Establish operations management processes

Article
12/01/2022

As your enterprise begins to operate workloads in Azure, the next step is to establish a process for operational management and fitness. This process enumerates, implements, and iteratively reviews and optimizes the operational state for these workloads.

A process for operational fitness review ensures that the entire portfolio of workloads meet business commitments to performance, reliability, and cost. This process aligns the efforts of central IT, cloud center of excellence, and workload teams to deliver operational excellence at scale.

Establish a core process for operational fitness review

Create a process for operational fitness review to fully understand the problems that result from running workloads in a production environment, and how to remediate and resolve those problems. This article outlines a high-level process for operational fitness review that your enterprise can use to achieve this goal.

Operational fitness at Microsoft

From the outset, many teams across Microsoft have been involved in the development of the Azure platform. It's difficult to ensure quality and consistency for a project of such size and complexity.

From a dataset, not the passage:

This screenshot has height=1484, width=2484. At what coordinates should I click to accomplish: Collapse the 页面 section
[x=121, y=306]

You need a robust process to enumerate and implement fundamental nonfunctional requirements on a regular basis.

The processes that Microsoft follows form the basis for the processes outlined in this article.

Understand roles and operating models

Operations management is a broad discipline involving multiple roles across the company. Depending on the organizations operating model, those roles may operate in a matrixed environment with a number of handoffs between centralized and decentralized operations teams.

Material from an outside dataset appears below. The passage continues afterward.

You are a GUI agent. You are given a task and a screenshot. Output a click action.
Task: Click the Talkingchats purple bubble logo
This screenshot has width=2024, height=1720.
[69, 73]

Central IT / CCoE: This centralized technology function is responsible for the configuration, operations, governance, and security of all technology assets in the technology portfolio.
Cloud operations: A function within the centralized technology organization, this operations function manages the health and operations of the technology portfolio. It's their responsibility to ensure the process runs smoothly, that each adjacent role in the process has the necessary tools, and that each of the subsequent roles is held accountable for expectations of this process.
Cloud strategy: Provides knowledge of the business to identify and prioritize commitments to maintain operational requirements of various workloads. This role also compares the mitigation cost to the business impact, and drives the final decision on remediation.
Workload team: Accountable for development and operations of discreet workloads which map to specific supporting applications, services, and infrastructure, whether on-premises or in the cloud. The role requires deep knowledge of the workload architecture.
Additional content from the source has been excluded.